Statins: Statins are HMG-CoA reductase inhibitors with proven neuroprotective activity in experimental TBI studies through targeting of multiple secondary injuries [103]. More precisely, statins upregulate eNOS, have a palliative effect on cerebral autoregulation (CA), and improve stroke outcomes [145].
iNOS and iNOS inhibitors (Aminoguanidine (AG), L-NIL and 1400W): iNOS is an inducible type of NOS which is stimulated by injury-induced stimuli, such as inflammatory modulators, ROS, etc. [146,147,148,149]. In rats exposed to FPI, intraperitoneal injection of 100 mg/kg aminoguanidine (AG) twice daily for 3 days reduced the total cortical necrotic neuron counts but not the contusion volume [150]. Blast induced-TBI in rats showed that those receiving AG either prophylactically or after the injury performed better on neurobehavioral tests and had reduced cortical neuron degeneration compared with those receiving saline injection [151]. In an FPI model of brain trauma in rats at 6 h after injury, the following 3 iNOS inhibitors were given at 6 h post-injury: aminoguanidine (AG; 100 mg/kg intraperitoneally), l-N-iminoethyl-lysine (l-NIL; 20 mg/kg intraperitoneally), or N-[3-(aminomethyl)benzyl]acetamide (1400W; 20 mg/kg subcutaneously). All three improved neurofunctional outcomes, but AG also reduced brain edema [152].
Ronopterin (also termed 4-amino-tetrahydrobiopterin or VAS203): In a phase IIa RCT with moderate to severe TBI subjects (NO Synthase inhibition in traumatic brain injury, NOSTRA), patients were given various IV infusion doses (15–30 mg/kg) of ronopterin, a NOS inhibitor. Ronopterin treatment showed no marked alteration in ICP, CPP, or brain metabolism. Other than a transitory acute kidney injury in half of the patients receiving the highest dose, no other toxic side effects were reported. Additionally, ronopterin had a neuroprotective role shown by significant improvement of extended Glasgow Outcome Scores (eGOS) at 6 months [153]. These positive results lead NOSTRA trial into phase III which is current and whose study protocol has been published [154].

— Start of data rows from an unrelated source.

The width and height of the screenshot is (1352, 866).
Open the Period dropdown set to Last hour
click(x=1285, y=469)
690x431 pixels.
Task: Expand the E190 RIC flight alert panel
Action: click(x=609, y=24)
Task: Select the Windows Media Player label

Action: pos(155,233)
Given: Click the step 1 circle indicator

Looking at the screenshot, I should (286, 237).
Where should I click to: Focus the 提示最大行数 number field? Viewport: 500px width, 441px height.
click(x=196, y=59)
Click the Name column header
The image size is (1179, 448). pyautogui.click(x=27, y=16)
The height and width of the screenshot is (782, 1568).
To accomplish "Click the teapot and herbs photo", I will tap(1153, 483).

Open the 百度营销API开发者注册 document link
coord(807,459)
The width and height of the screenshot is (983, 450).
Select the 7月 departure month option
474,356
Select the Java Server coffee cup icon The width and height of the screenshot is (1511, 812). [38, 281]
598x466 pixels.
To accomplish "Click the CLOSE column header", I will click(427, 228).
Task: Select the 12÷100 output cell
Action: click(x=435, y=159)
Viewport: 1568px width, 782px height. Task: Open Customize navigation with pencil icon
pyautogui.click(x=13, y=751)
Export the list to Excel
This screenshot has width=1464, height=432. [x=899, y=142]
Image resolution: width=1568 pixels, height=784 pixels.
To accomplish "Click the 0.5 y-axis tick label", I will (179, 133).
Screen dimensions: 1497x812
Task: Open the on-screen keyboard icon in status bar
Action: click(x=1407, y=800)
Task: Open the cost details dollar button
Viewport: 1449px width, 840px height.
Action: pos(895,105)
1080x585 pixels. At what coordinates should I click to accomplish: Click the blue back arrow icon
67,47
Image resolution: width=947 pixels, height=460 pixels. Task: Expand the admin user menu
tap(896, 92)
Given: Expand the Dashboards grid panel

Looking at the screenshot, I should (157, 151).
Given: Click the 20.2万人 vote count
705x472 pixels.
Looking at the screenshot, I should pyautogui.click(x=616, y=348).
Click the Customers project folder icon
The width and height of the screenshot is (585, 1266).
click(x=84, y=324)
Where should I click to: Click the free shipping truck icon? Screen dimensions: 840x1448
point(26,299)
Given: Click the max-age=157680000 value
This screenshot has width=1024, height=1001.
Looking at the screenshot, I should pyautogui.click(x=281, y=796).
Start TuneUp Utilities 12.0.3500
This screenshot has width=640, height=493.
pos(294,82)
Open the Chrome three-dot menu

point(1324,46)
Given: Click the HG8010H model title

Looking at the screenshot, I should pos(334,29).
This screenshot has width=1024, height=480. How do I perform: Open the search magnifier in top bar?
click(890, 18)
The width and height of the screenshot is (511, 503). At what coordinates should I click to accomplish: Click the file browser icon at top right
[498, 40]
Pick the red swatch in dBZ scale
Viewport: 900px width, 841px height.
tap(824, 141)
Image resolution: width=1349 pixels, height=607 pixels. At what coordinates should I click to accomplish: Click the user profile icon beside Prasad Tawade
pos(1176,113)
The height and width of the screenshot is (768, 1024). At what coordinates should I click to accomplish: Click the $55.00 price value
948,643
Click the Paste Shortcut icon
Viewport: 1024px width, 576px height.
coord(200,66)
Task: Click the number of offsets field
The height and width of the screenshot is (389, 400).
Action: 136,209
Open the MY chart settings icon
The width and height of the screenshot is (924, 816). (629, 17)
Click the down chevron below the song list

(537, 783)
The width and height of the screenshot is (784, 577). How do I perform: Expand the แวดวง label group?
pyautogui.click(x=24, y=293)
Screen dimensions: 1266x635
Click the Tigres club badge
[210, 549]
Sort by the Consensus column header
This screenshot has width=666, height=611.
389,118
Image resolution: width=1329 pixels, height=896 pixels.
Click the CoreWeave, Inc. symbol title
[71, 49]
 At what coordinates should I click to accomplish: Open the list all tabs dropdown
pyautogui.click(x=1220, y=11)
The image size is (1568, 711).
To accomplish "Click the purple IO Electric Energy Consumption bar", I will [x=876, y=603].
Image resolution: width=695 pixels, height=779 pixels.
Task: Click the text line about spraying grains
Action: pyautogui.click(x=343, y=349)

3.5. Peroxynitrite and Peroxynitrite Scavengers
Peroxynitrite is formed by the reaction of superoxide and NO radicals, which contributes to impaired cerebral vascular reactivity after TBI [105,106]. Peroxynitrite interacts with DNA, proteins, and lipids via oxidizing or radical-mediated mechanisms. In addition, it reacts with tyrosine residues of proteins to yield nitrotyrosine and impairs activity [155].
Penicillamine and penicillamine methyl ester: The thiol-containing compound penicillamine and the more brain-permeable penicillamine methyl ester are sulfhydryl-based scavengers of peroxynitrite. Both of these compounds have improved early neurological recovery in TBI mice. Although penicillamine remains mainly within the cerebral microvasculature, it showed greater neurological recovery than highly penetrable penicillamine methyl ester, highlighting the significance of early scavenging of intravascular peroxynitrite [156].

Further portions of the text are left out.